Confections, a shop in Lufkin, posted an image of heart-shaped cookies iced with the rainbow flag last week to mark Pride Month.

But it later reported on Facebook that bigoted backlash to the message of love left the business “struggling to stay afloat,” with a large canceled order and a drop in followers on its social media.

The lament turned into an SOS ― and it was answered by thousands of supporters. The response prompted “tears of joy,” Confections wrote on Facebook Friday.

The bakery was “overwhelmed by all the sweet words of support posted, messaged and emailed.”

Confections was selling the individual treats from the large order that got canceled. The bakery shared a photo of a long customer line.

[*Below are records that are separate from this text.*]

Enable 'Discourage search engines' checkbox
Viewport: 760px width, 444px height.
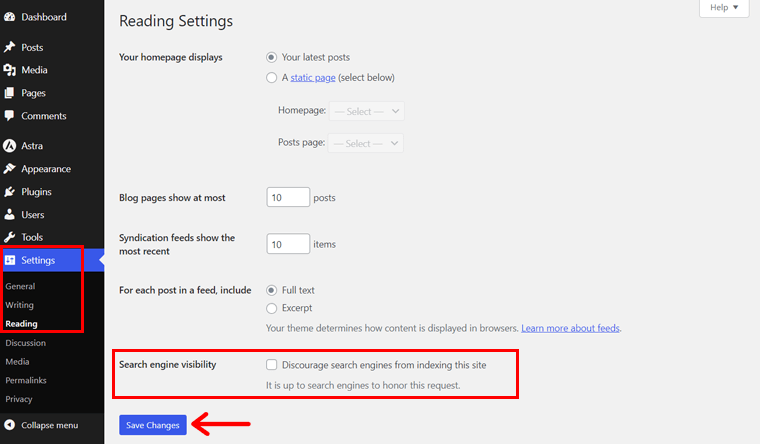click(272, 365)
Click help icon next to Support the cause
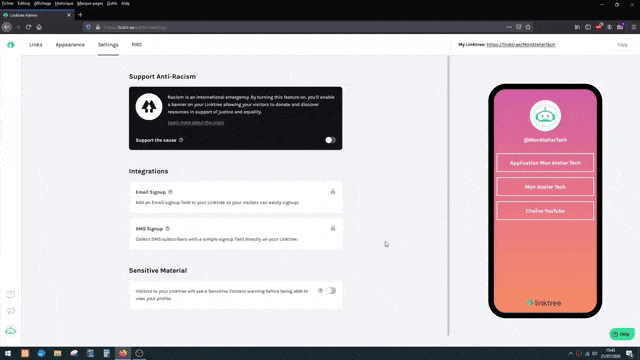640x360 pixels. point(181,140)
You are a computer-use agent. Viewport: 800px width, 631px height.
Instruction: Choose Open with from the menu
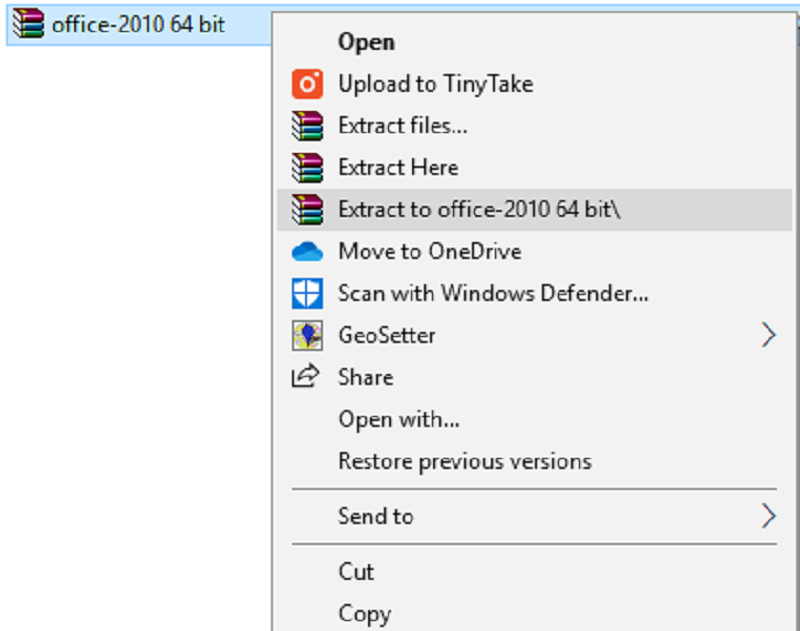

Brian Cuban, a Texas lawyer and recovery advocate who’s the brother of Dallas Mavericks owner Mark Cuban, also got involved.

“When things slow down a bit, let us know if shipping is possible. I’d like to support you,” Cuban said, according KYTX. “If shipping isn’t possible, I’ll buy some by phone/email and you can donate my cookies to a local LGBTQ org or children’s charity.”

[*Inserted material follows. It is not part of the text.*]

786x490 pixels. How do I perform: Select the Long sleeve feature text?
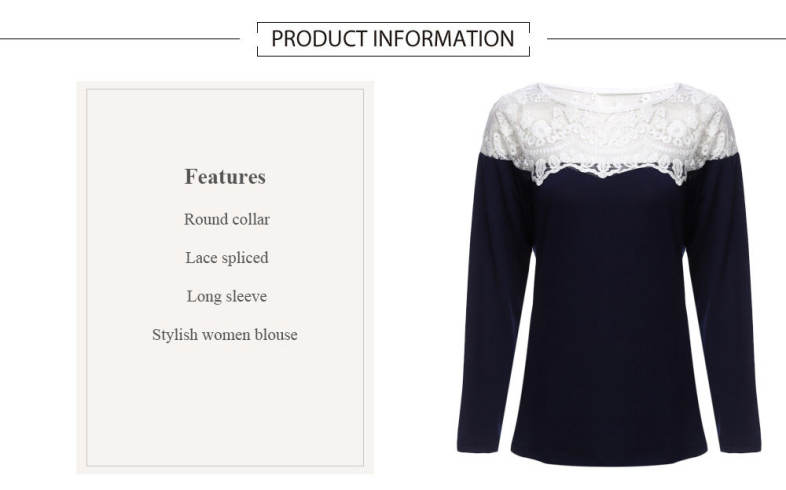tap(227, 296)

By Saturday, Confections was sold out of its entire inventory ― neither a crumb nor a hater in sight.

So, with nothing to sell, co-owner Miranda Dolder wrote that Confections had given credit-card donations to an animal rescue. More paying it forward.

On Sunday, the shop reported it was hard at work making rainbow bows and said it was working on routing donations to nursing homes.

Cookies and love beat hate every time.